Label: Caciocavallo Format: CD
It is daunting to say the least to be assigned reviews of one of my most top favourite aritsts. I have spent the better part of a cold day indoors listening to these two albums on repeat and I don’t hesitate to tell you it has been a bit of a long winter’s brain-fuck. To me every little thing that Edward Ka-Spel works on turns out near genius or beyond. He is a man who can speak almost casually with the inner soul, with the subconcious, with the maddest parts of one’s nature. Like the good prophet he is sometimes called, he can take volumes of lyrics and turn them into words that seem so familiar that they must be truths, the truths no one would ever tell you. He seems to hold co-incidence by the reins of a puppetmaster. He is tender and subverted. But how do I tell you what these two records sound like?
Red Letters: This is the calmer of two albums soundwise. Edward keeps his voice gentle and sweet as he tells tales of things which would inspire red of anger or red of bleeding or red of devotion. Lyrically, the one word that sticks to me and is used twice at least is shame, and I think of the red face of shame, an indignity committed and regretted but ultimately repeated. “The lord declared him blameless, he watched him from above, Descended, whispered gently: ‘what you did, you did for love’…” The music is all beautiful, piano or synthed pianos and strings here and there and a bit of electronic bleeping and scatterings of noise. Overall it is slow and hypnotic, nearly controlled. The arrangements are sweeping and pull in the tethered listener to be a participating witness; passivity is usually out of the question when listening to Edward. And one would have to be the most arrogant cryptographer ever to assume one could break his codes, figure out his meanings.
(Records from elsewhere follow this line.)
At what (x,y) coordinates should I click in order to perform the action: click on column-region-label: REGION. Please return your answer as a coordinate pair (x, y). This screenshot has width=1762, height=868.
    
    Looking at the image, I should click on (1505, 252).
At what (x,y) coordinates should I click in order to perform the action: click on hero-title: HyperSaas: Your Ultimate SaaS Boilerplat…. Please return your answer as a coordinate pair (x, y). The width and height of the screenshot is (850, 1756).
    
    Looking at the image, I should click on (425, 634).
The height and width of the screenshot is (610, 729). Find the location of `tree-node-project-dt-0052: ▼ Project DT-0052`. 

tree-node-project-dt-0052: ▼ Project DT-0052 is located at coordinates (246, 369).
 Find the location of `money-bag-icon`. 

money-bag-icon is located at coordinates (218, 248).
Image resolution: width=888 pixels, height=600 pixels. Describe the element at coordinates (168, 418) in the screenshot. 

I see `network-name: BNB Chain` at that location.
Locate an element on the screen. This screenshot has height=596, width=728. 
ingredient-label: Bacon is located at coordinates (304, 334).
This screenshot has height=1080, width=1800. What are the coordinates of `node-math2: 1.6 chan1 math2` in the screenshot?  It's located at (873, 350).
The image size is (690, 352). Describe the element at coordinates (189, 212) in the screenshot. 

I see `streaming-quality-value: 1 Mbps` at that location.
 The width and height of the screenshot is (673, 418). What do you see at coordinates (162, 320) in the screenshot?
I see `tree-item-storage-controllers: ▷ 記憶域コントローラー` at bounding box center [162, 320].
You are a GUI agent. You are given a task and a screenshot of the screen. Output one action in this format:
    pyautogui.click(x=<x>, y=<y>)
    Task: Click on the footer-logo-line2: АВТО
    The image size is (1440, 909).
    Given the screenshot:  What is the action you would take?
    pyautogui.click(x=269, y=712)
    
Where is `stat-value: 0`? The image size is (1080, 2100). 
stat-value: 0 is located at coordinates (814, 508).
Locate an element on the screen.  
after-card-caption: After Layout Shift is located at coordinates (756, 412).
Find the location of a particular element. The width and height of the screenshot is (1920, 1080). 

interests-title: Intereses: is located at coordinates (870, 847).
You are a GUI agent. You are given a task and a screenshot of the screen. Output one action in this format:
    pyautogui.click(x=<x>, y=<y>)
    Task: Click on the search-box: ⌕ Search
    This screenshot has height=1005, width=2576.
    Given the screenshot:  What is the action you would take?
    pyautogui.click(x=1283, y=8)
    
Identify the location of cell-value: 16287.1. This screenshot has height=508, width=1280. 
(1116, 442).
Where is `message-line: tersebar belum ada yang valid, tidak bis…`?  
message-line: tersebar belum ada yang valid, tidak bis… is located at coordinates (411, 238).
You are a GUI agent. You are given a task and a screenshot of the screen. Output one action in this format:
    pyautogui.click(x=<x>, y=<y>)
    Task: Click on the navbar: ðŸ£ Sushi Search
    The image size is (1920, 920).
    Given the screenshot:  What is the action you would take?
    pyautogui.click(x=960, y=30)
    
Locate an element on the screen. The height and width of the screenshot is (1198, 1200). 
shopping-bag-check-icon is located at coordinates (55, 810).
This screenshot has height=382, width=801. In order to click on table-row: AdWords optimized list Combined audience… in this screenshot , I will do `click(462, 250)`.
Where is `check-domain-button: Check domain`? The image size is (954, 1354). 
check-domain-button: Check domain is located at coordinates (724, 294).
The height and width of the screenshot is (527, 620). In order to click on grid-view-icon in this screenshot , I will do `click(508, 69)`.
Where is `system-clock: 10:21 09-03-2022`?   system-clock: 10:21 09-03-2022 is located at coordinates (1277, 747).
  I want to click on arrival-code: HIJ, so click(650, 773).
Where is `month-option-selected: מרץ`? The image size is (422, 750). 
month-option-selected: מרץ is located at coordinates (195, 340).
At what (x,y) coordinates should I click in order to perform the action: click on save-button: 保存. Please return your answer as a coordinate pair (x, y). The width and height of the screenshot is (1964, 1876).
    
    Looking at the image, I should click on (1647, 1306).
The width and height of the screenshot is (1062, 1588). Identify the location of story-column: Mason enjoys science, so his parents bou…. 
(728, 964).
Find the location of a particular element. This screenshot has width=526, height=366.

The thing is, these pieces appeal to the reddest parts of the heart and make it all so accessible as to make it one’s own. I will not be so smug as to even try to guess what any of this means to Edward, but I know what it all means to me. Musically the familiarity breeds in another way as well. He seems to take pieces of other pieces and re-work them. Red Letters seems to reference basslines and circling melodies from Tanith and the Lion Tree, and from Pink Dots songs from as far back as The Golden Age, though they are reworked just enough to keep me from naming specifics. There is a very fine line of difference as Edward’s voice is so distinctive, and his choice of musicians is always so exclusive that this common ground could come solely from those facts. I do rather like the idea of his work going on and on in creative process so that it is created and recreated and never ever finished.
Now, The Scriptures…, and o! it is too tempting the idea of giving Edward credit for creating a new set of those. This record is a bit more viceral than Red Letters, but not out of line with the unlimited reach of a Ka-Spel creation. The music is louder here, with a lot more sound sources and noise infusions. Dotted throughout, (indeed another pun and there are Dots members too), anyway, dotted throughout are interuptions from what sounds like radios or TV. Now and again a fast-forward tape imitates a calliope. There is so much more percussive madness, so much more use of machines. There seems to be a running story to Illumina but I won’t try to decipher this one either.
Lyrically there is less generalization (if there ever was that) and we are treated perhaps to Edward’s nightmares. Sometimes he uses his voice to create gutteral sounds that are ever so distubing layered as they are with Ryan Moore‘s hypnotic beats. It all changes quickly so that one minute I found myself kind of grooving around the lounge and the next I was gripped up in fear as I tried in vain to figure out what was happening. Again I feel faced with the oddity of trying to decide if a song is a continuation of some other one. “The Never Man” sounds so familiar, and I find I can easily (if badly ) sing along with it. Such a mystery. My personal favourite is a track titled “Laughing Venus”. It is cinemagraphictastic and has the best line ever to describe how Edward Ka-Spel’s songs makes me feel: “…the stars seem closer tonight. If I had hands, I’d surely pick them…”
Why the LPD and Edward Ka-Spel releases have such a hard time making it to the UK is a strange irritation. My advice is to do what you must to get a hold of these and all; at least they’re available to order online. Anyone who loves music should own as much of the Edward Ka-Spel catalogue as possible.